For facilitating a conversation, it’s a bit like improv – “yes, and….” The more you can get the other person to talk in an interview, the more they tend to think of it as a positive experience and, ironically, think they know you better than if you talked to whole time. If they ask a direct question like “where you went to college,” you might have to give a simple answer: “I went to X.” However, they will ideally ask some more open questions like “tell me about yourself,” “why [this specialty],” “why [this program].” These are opportunities to sell your value statement and get the other person talking. My favorite question is “do you have any questions for me?” I almost always ask them similar questions if I haven’t already – “What about you, why did you come to [program]?” “What’s kept you here?” Once you’ve “flipped the interview,” as the businesspeople call it, you need to keep the conversation two-sided (so not exactly a flip, I guess).

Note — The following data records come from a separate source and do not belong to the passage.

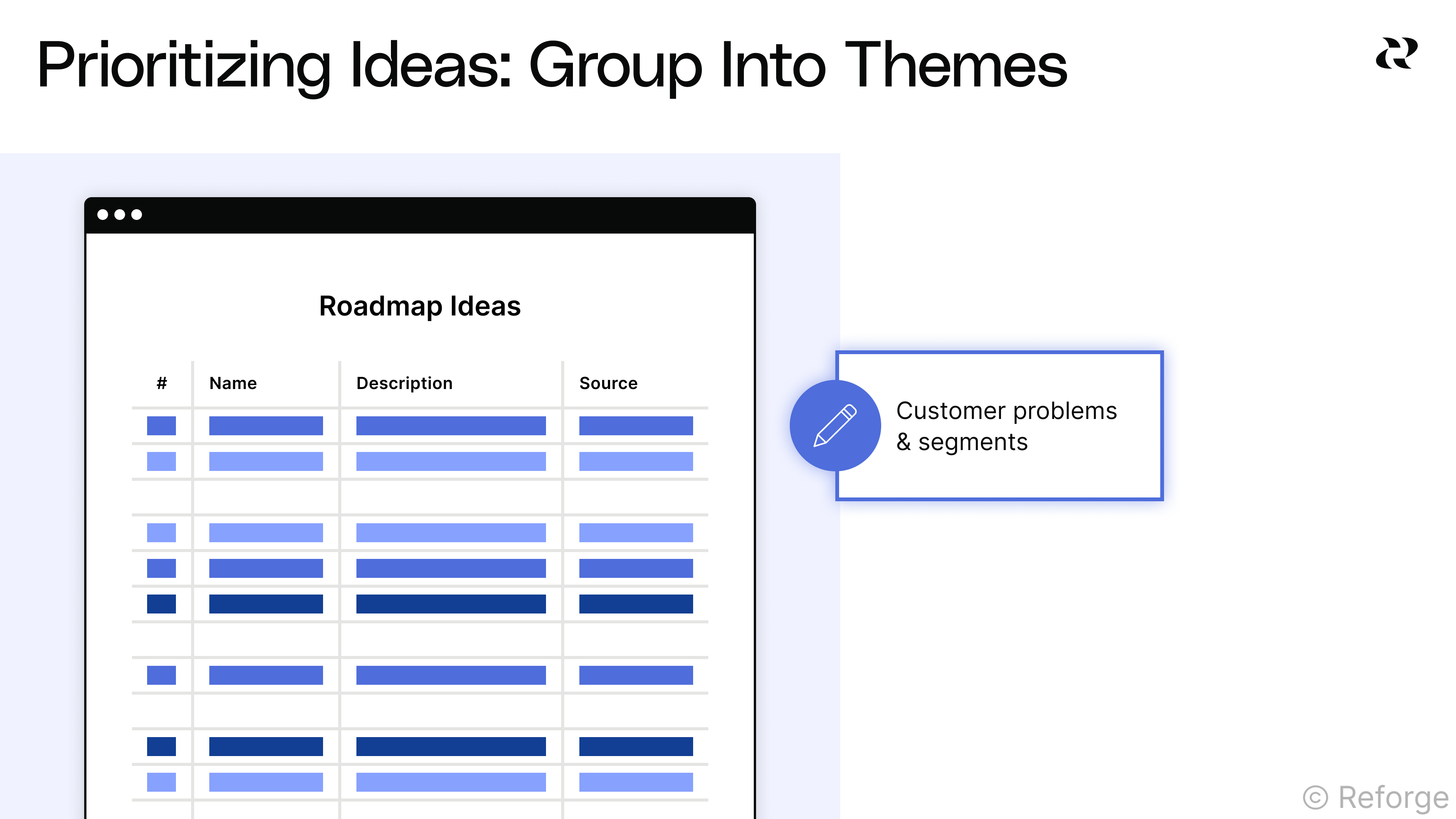Click the # column header
Screen dimensions: 1456x819
click(x=162, y=383)
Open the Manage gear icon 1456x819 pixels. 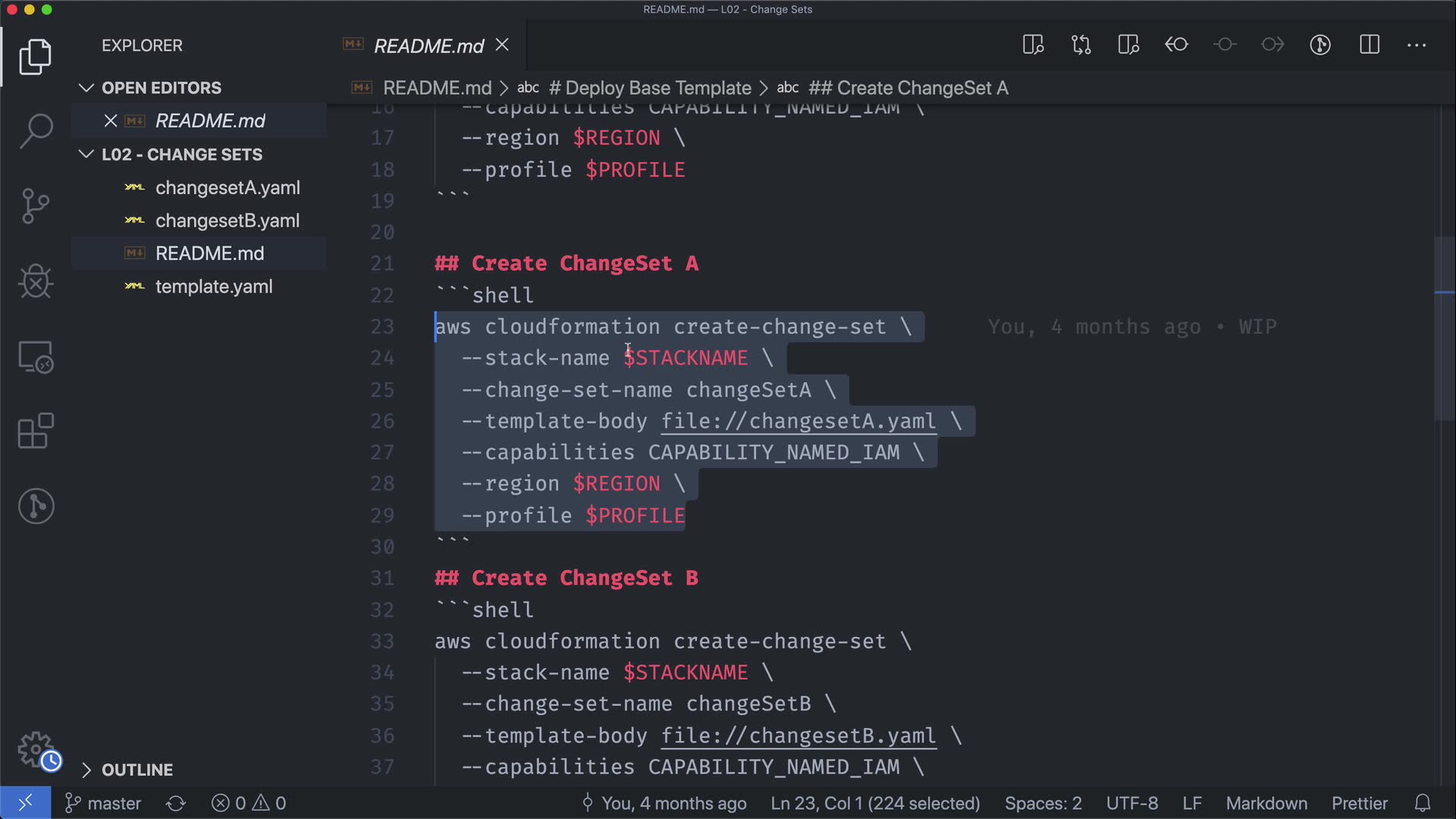coord(36,749)
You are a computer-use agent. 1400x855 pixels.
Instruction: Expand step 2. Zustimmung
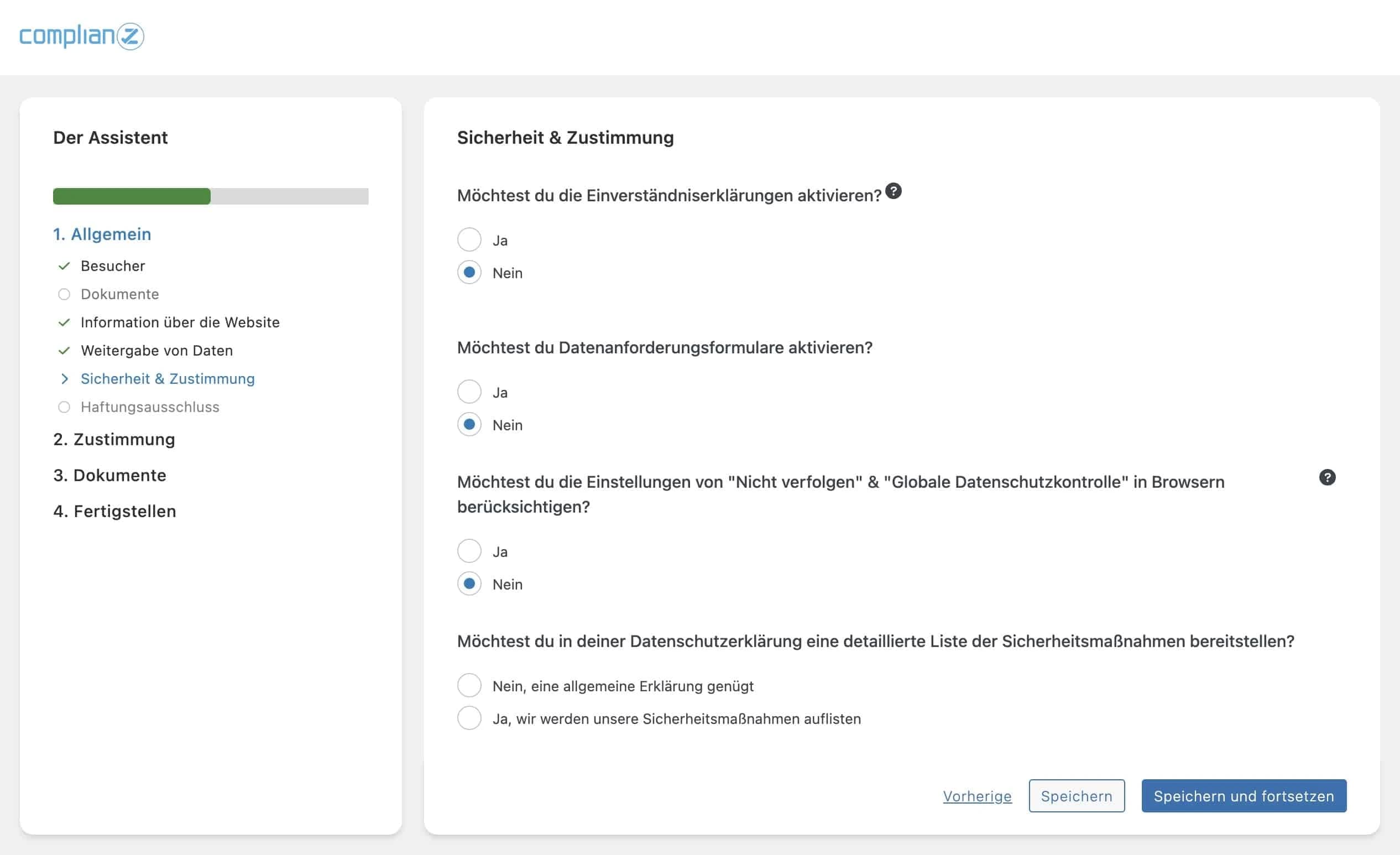114,439
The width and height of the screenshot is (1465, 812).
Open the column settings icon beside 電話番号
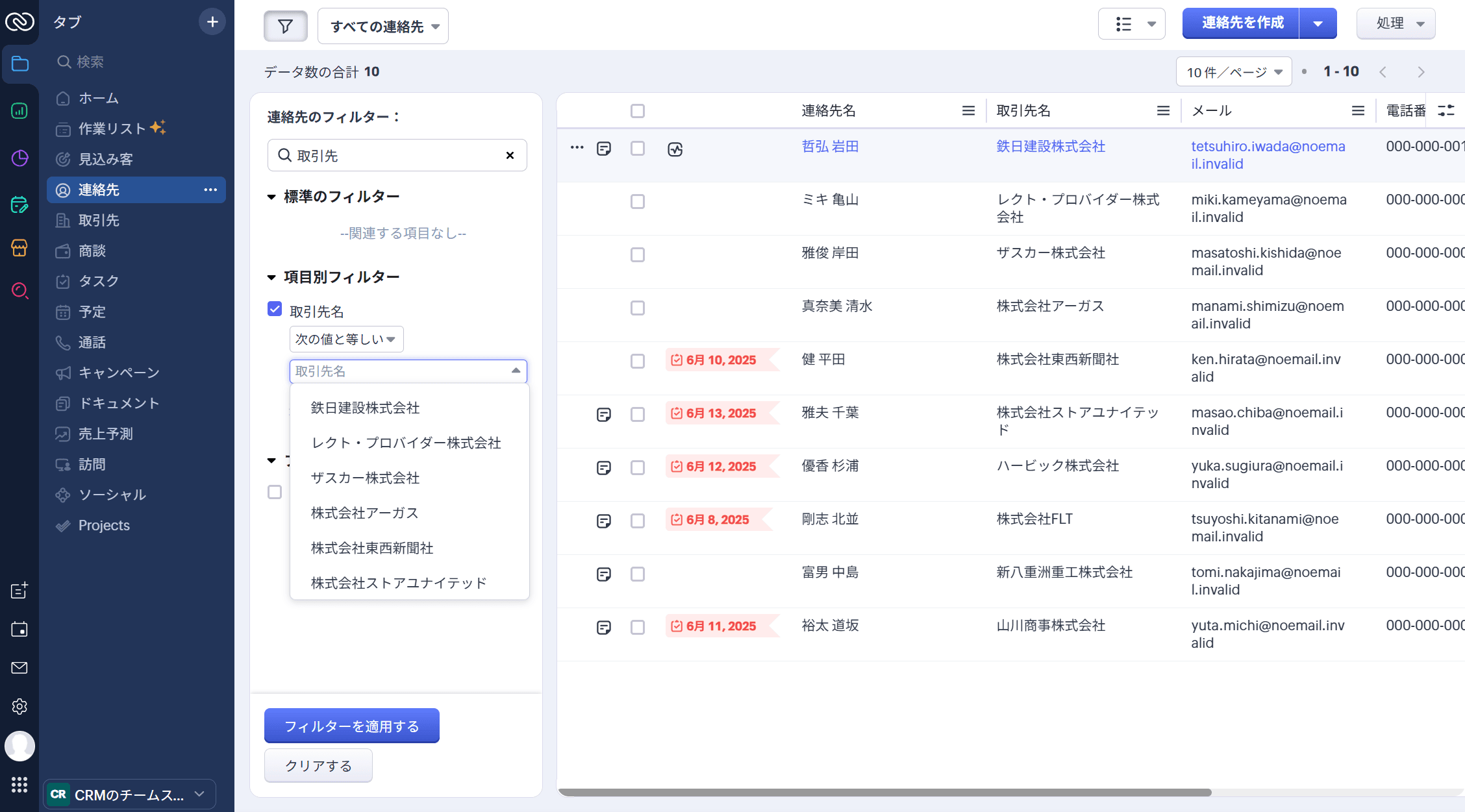[x=1446, y=110]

They might mention their research in X and you know of a faculty member at your institution that also studies X. You can be like “Oh interesting, I think Dr. Y at [your institution] studies that, can you tell me more about it?”
Final Thoughts:
All of this is easier said than done. People’s journeys through medical education (and life for that matter) are rarely straight paths. I think it’s easy for people with early exposure to healthcare and interest in a competitive specialty to prematurely close themselves off to other things – their parents are neurosurgeons and they always wanted to be a neurosurgeon and the only thing they really spend their time exploring/thinking about is neurosurgery. This certainly works for some people, but most of us have a bit more tortuous journeys and trying to artificial straighten it can cause you to end up in a residency that isn’t the right fit. Like many things, I think it’s a balance. Be willing to meander a bit in medical school and craft your value statement later. For example, my journey of specialty interests in medical school went like this: palliative care -> psychiatry -> interventional radiology -> diagnostic radiology -> psychiatry -> interventional cardiology -> vascular surgery -> interventional radiology. Now I’m an interventional radiology resident heading up the development of applied ethics for the specialty – not something I ever would have predicted at the beginning of medical school.
In summary, applying to residency can be challenging, but I’ve found it helpful to think about it like making a cake. You need the cake, some icing, and a marketing strategy to sell it.